Radfahren kurbelt Nervenwachstum an

Der bekennende Zweirad-Fan Albert Einstein schätzte das Fahrrad hingegen aus einem ganz anderen Grund. Abschalten und nachdenken – das konnte der Nobelpreisträger am besten beim Radeln. Auch die Idee zur Relativitätstheorie kam ihm nach eigenen Aussagen, als er im Sattel saß. Radfahren verändert unsere Körperchemie.

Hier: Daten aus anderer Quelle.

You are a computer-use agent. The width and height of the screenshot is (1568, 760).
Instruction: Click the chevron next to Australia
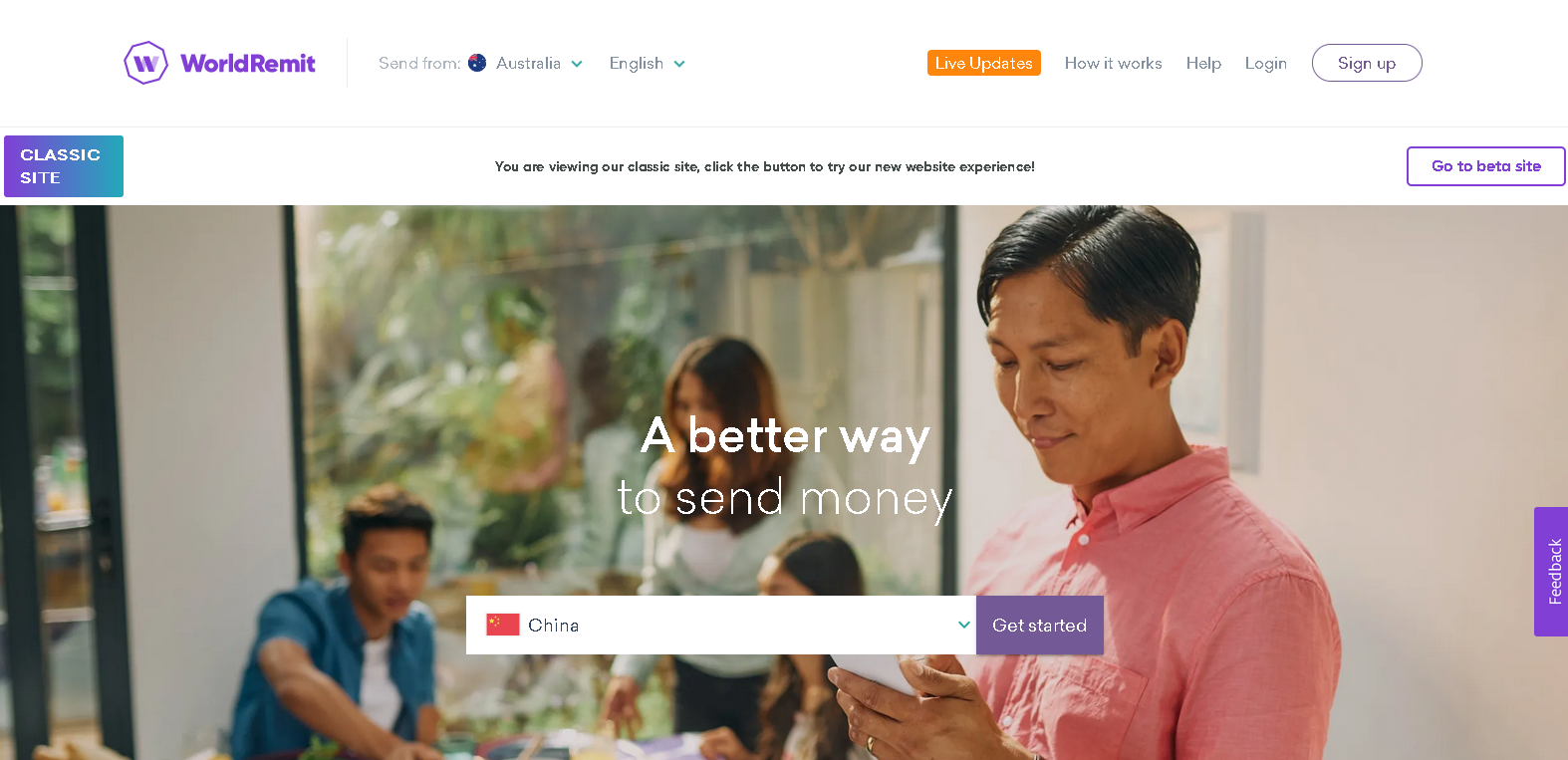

Denn wir bewegen uns – und „erleben“ obendrein etwas. Wir hören das Vogelgezwitscher, riechen den Duft der Blumenwiese, sehen andere Menschen und entdecken unsere Stadt. Diese Kombination setzt Glückshormone frei, schwemmt massig Nährstoffe und sauerstoffreiches Blut ins Gehirn, befreit den Kopf von Alltagssorgen, macht konzentrierter und kognitiv leistungsfähiger. Zudem werden nach 30 Minuten Radeln Neurotrophine ausgeschüttet, Signalstoffe also, die das Nervenwachstum ankurbeln. Eine wichtige Erkenntnis – vor allem im Kampf gegen Demenz und Depressionen.

Die Corona-Krise könnte nun dazu beitragen, dass mehr Menschen dauerhaft aufs Fahrrad umsteigen. Die Städte fördern den überraschenden Boom: Ob München, Stuttgart oder Berlin – überall wurden Radwege verbreitert und Autospuren in sogenannten Pop-up-Radwege umgewidmet. Allein in der Hauptstadt kamen so bis Juni 2020 rund 22 Kilometer an Fahrradstreifen hinzu. Dass sie langfristig bleiben, wäre wünschenswert. Denn jeder Kilometer Radweg ist mehr als nur ein Stück Asphalt. Er ist ein Lebensverlängerer.